Emotional … Beitar Jerusalem supporters at Sunday's match against Bnei Sakhnin. Some Beitar fans are dismayed and ashamed of fellow supporters. Photo: AP
JERUSALEM: As the roar of the crowd grew louder and hundreds of police kept a careful watch on volatile fans, a young Muslim football player ran onto the field, at once hated and embraced by supporters of the nationalist Beitar Jerusalem club.
Beitar's hardcore fans are furious over the club's decision to recruit two Chechen Muslim players - Gabriel Kadiev and Zaur Sadaev - and they made their feelings known when 19-year-old Kadiev entered the game on Sunday night, screaming their disapproval every time he touched the ball. Other fans cheered him but they were drowned out.
Until it signed the two players last month, Beitar was the only club in Israel's national league that had never fielded a Muslim or an Arab player. Ultra-nationalist members held up a sign declaring ''Beitar forever pure'' to protest against their arrival.
''My son is in the youth team of Beitar and I feel ashamed,'' said one middle-aged man, who did not want to be named, as the crowd chanted for the resignation of the team's coach and owner on Sunday.
His friend, 60-year-old Shabtai Barash, shared his concern.
''I am here in support of the players - I do not care if they are Muslim, Christian or Jewish …
''We are worried, we are afraid and we believe the police and the Prime Minister [Benjamin Netanyahu] need to show leadership and say something to these fans, who all support Netanyahu,'' Mr Barash said.
The extremist fans at Sunday's match between Beitar and the Israeli-Arab team Bnei Sakhnin at Jerusalem's Teddy Stadium did not represent the club, he said.
''They are just a minority and we are here to raise our voice against them.''
But just a few rows along, in the yellow and black sea of Beitar fans, it was a different story.
''We hate the Arabs and we want them out,'' said 24-year-old waitress Reut, who did not want to give her last name. ''We are against the Muslims. We do not want them in our team, ever. This is my country, it is not their place.''
Her friends vowed to ''make their lives [of the Muslim players] hell until they leave''.
Sadaev and Kadiev have been abused and spat on by fans, and now travel with police protection. On Friday, Beitar's club premises were set on fire and police suspect the team's own fans.

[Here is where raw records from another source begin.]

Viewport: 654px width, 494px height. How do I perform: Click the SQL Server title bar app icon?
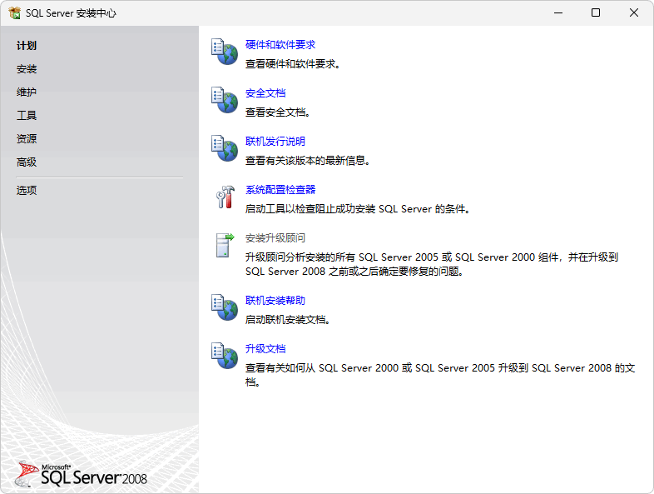click(14, 13)
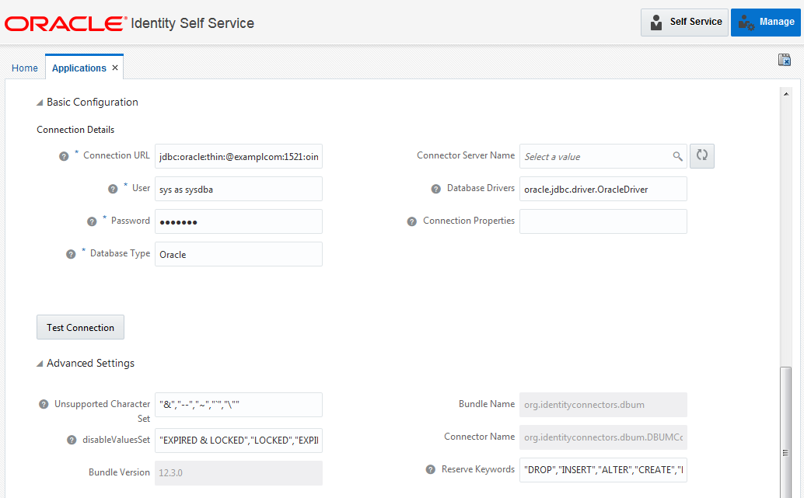Image resolution: width=804 pixels, height=498 pixels.
Task: Click the help icon beside Unsupported Character Set
Action: tap(42, 404)
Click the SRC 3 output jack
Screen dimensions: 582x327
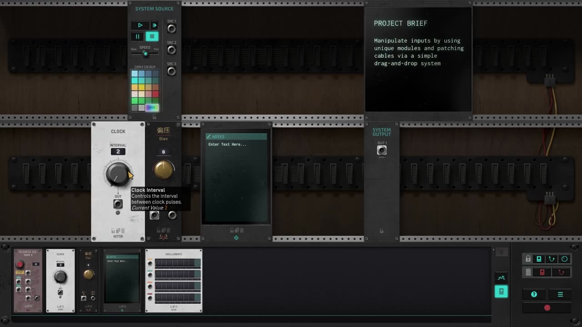click(x=171, y=71)
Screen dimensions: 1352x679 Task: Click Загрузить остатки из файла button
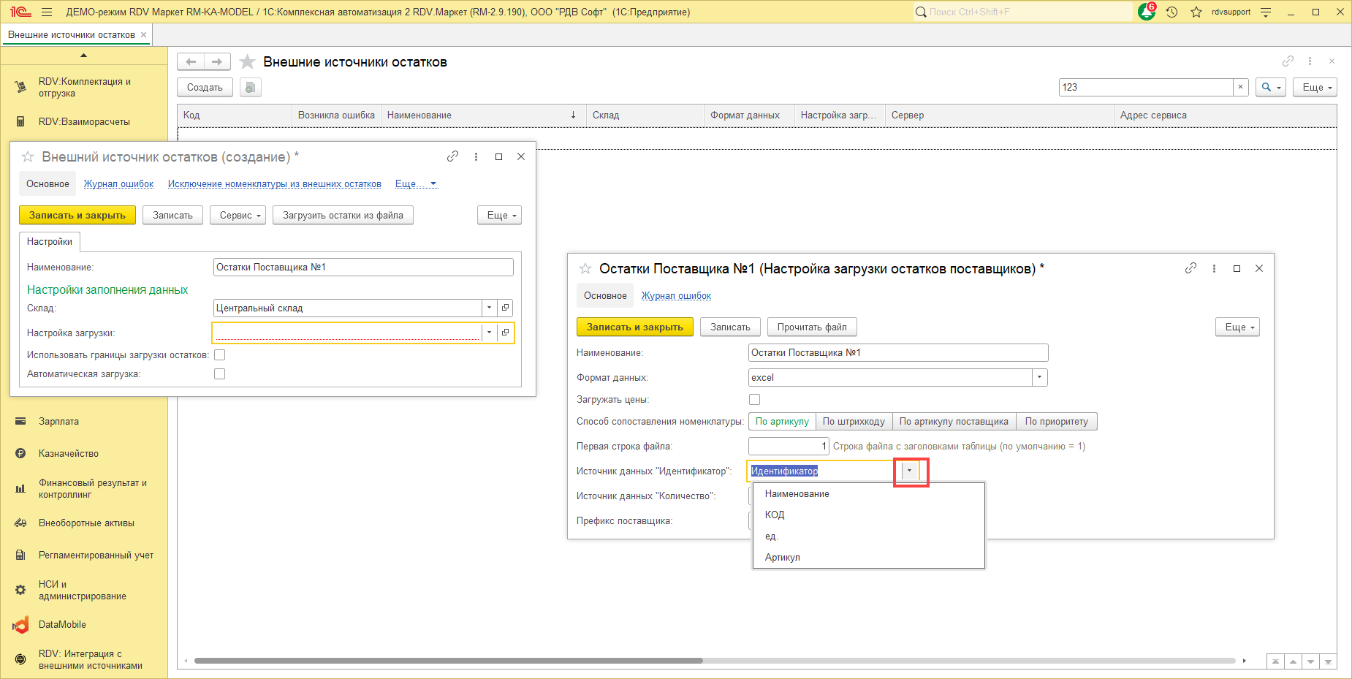point(343,216)
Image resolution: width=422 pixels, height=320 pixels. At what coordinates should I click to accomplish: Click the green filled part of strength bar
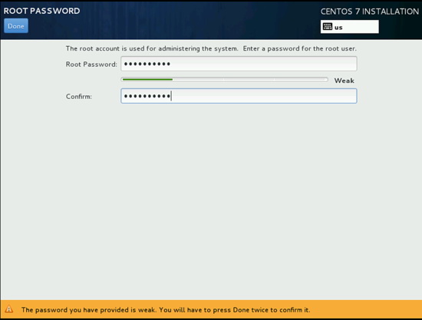147,80
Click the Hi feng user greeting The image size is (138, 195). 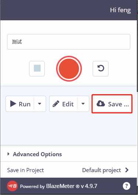pyautogui.click(x=120, y=10)
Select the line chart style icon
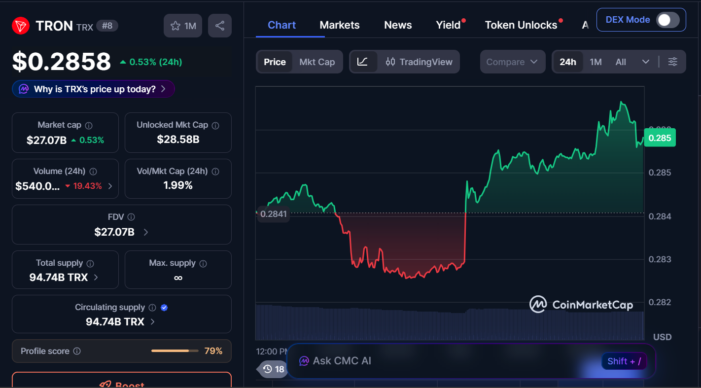Image resolution: width=701 pixels, height=388 pixels. 363,62
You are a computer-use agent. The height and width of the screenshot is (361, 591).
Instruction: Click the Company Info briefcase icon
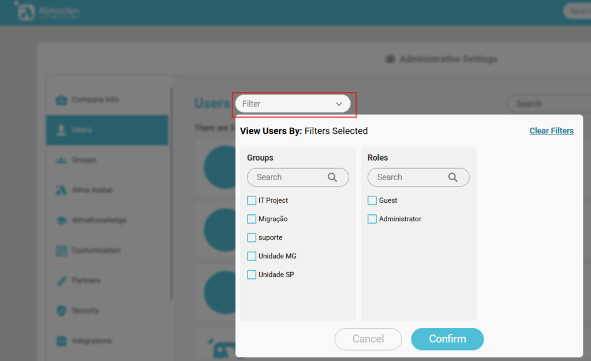(61, 100)
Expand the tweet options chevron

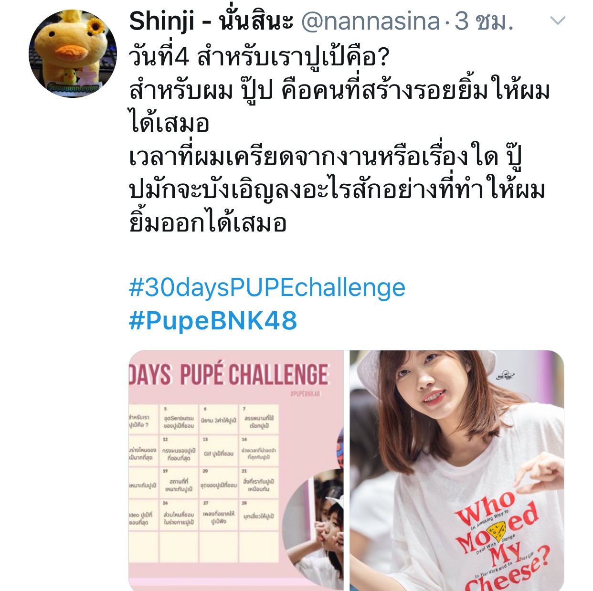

The former prime minister and lifelong Beitar fan Ehud Olmert wrote an impassioned plea in the daily Yedioth Ahronoth for the racism to end, vowing not to attend another game because of the fans' behaviour.
''It does not matter if the fans who waved the banners actually realised what the broader significance of the phrase 'Pure Beitar' is and its connection to the terrible expressions used by haters of Israel and anti-Semites. The very use of this phrase expresses hatred, contempt, disgust, intolerance and zealotry of the darkest kind.''
Beitar has deep ties to the Likud Party of Mr Netanyahu. Its followers are mostly Mizrahi Jews who came from countries in the Middle East and North Africa and who have traditionally been economically disadvantaged and underrepresented compared with their Ashkenazi fellow-citizens.
On Sunday Mr Netanyahu said: ''We want unity, dialogue and cohesiveness. The last thing we want, and which we absolutely reject is violence, racism and boycotts.''
But the Arab-Israeli politician Ahmed Tibi, a member of the Knesset and a sponsor of the Bnei Sakhnin club, said political and sporting leaders had allowed racism to fester.
''We are not talking about 10 fans, we are talking about thousands of fans … and during the last year they shouted racist slogans inside and outside the stadium and no one really tried to stop them, not the police, not the club, not the attorney-general and not the Israeli Football Association,'' Mr Tibi said.
Israel was acting now only because it was embarrassed by the international focus on the treatment of the Chechen players, Mr Tibi said.
''Racism has become mainstream in society and Israel is not debating it or confronting it,'' he said.